'''

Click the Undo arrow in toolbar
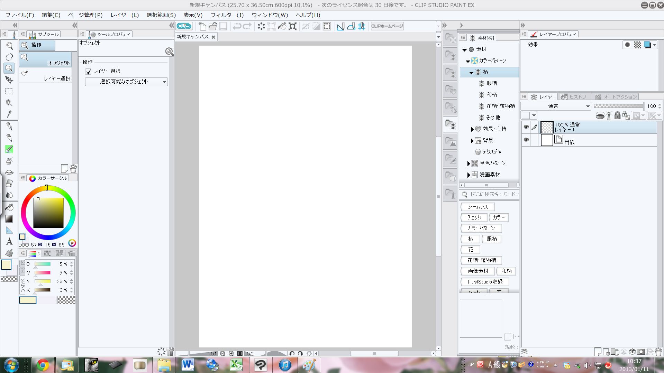Screen dimensions: 664x373 [x=237, y=26]
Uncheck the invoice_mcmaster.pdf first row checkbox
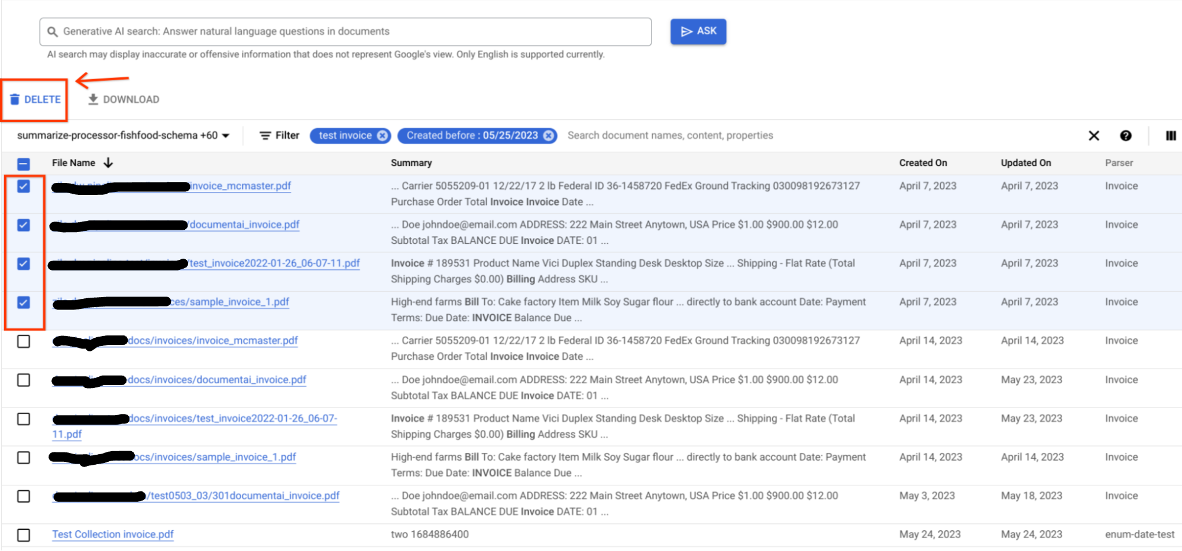Viewport: 1182px width, 551px height. (24, 186)
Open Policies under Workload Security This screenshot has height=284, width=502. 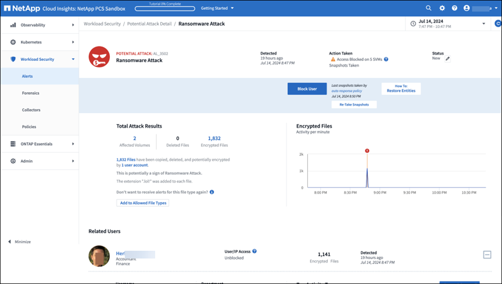30,127
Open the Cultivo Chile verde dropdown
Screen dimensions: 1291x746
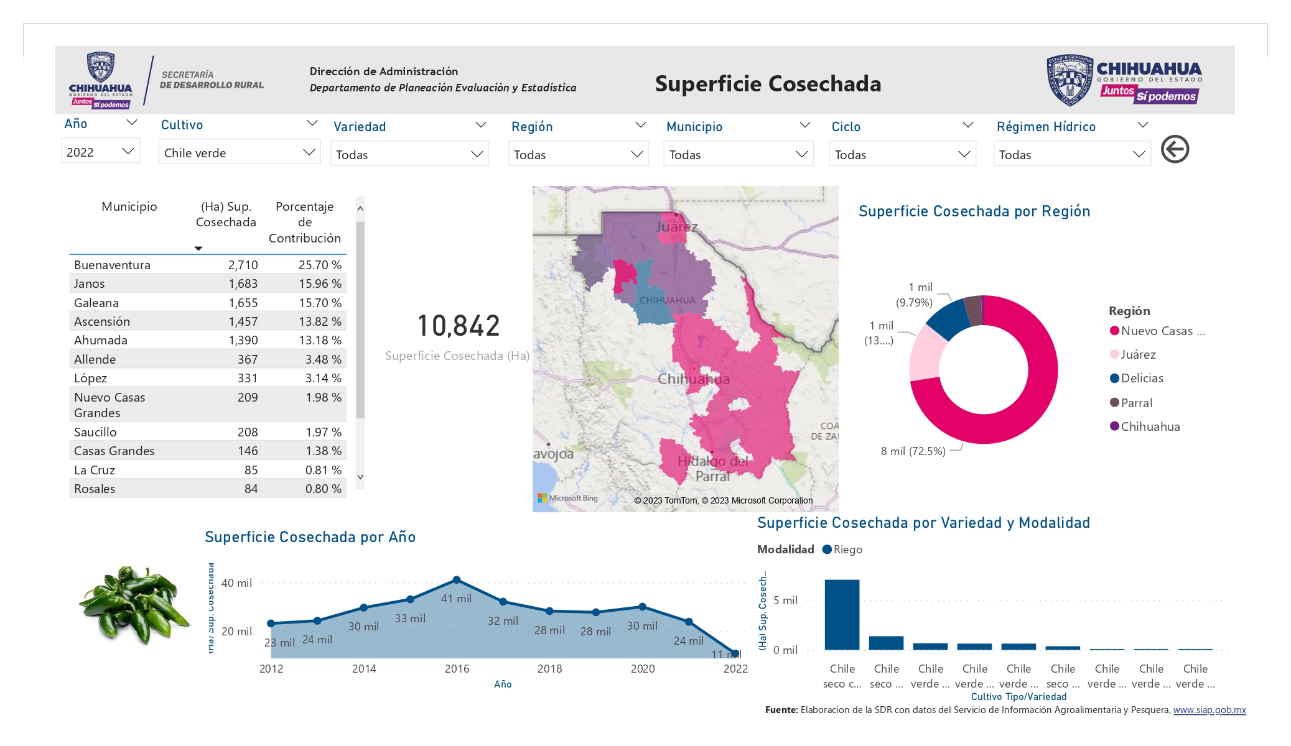[240, 152]
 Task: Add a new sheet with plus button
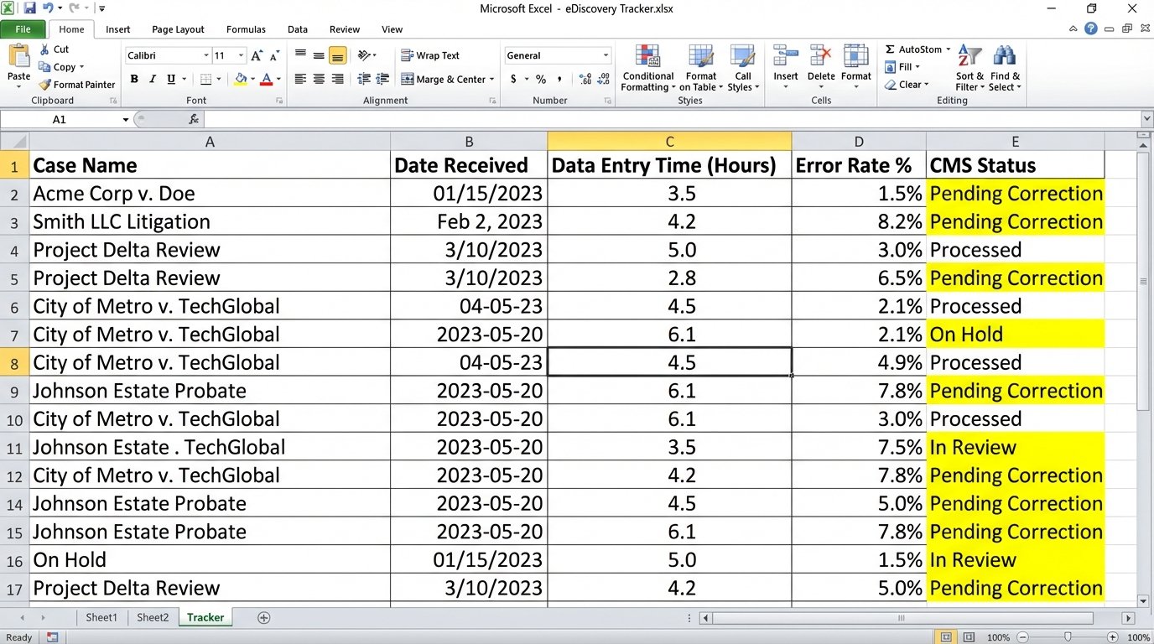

'''

Task prompt: Beginning with the line that contains "Open the Cultivo Chile verde dropdown" in the data above, please copy each line exactly until the last line, both ends included, skipping any pictures.

Task response:
Open the Cultivo Chile verde dropdown
Screen dimensions: 1291x746
[240, 152]
 Task: Add a new sheet with plus button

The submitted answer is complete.